▸ **GIVEN REQUEST**:
Render the listing from its first line through the line containing "pyautogui.click(x=145, y=110)", inclusive, as a Markdown table with the columns Row and Line, skipping blank lines. Leave the pictures out of the table.

▸ **MATERIAL FOR THIS EXERCISE**:
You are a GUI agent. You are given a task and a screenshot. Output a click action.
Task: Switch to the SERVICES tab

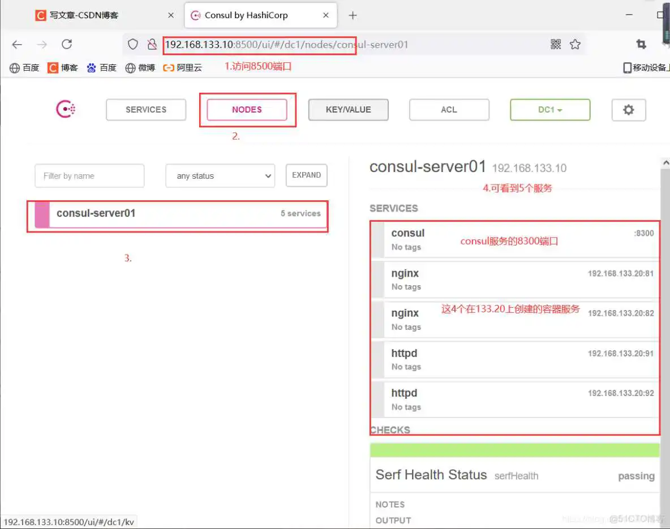pyautogui.click(x=145, y=110)
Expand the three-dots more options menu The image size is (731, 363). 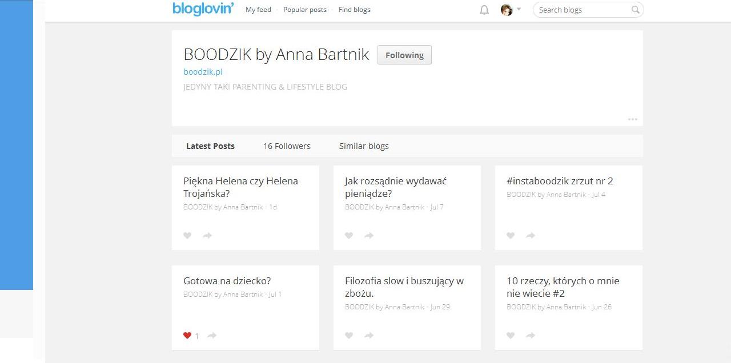(632, 119)
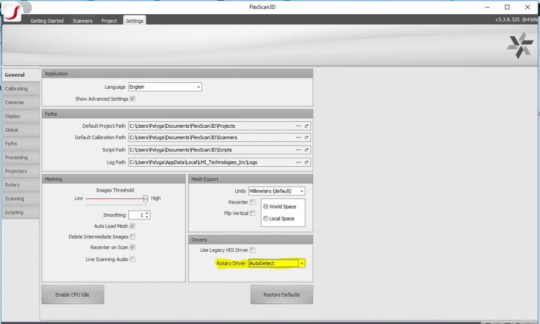The height and width of the screenshot is (324, 540).
Task: Click browse dots for Script Path
Action: (x=298, y=150)
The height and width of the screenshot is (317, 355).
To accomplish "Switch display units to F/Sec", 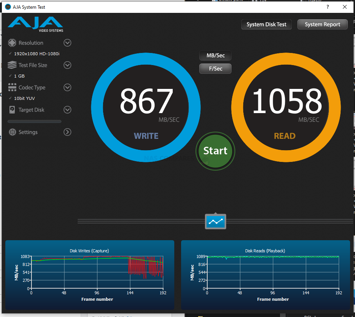I will [215, 68].
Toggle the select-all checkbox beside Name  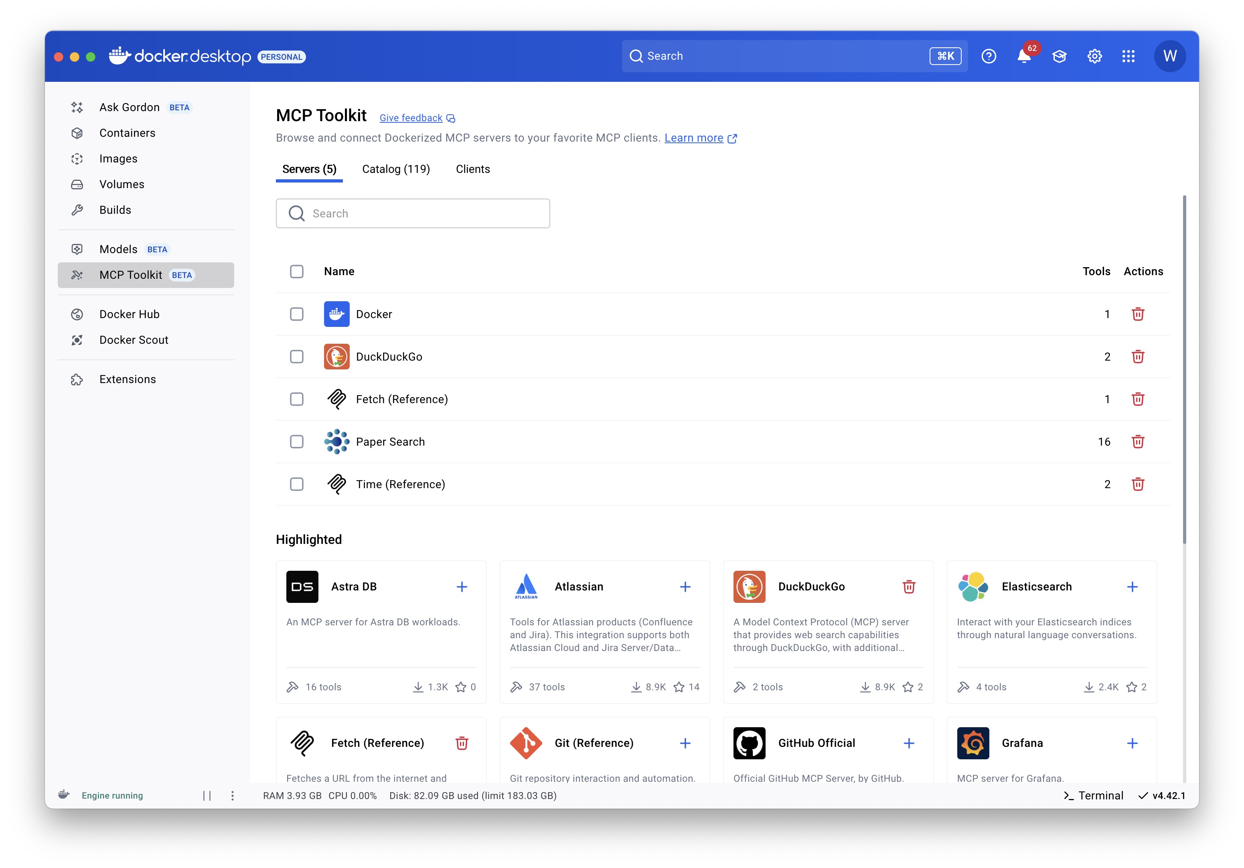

▸ **PROBLEM SOLUTION**:
| Row | Line |
|---|---|
| 1 | You are a GUI agent. You are given a task and a screenshot. Output a click action. |
| 2 | Task: Switch to the SERVICES tab |
| 3 | pyautogui.click(x=145, y=110) |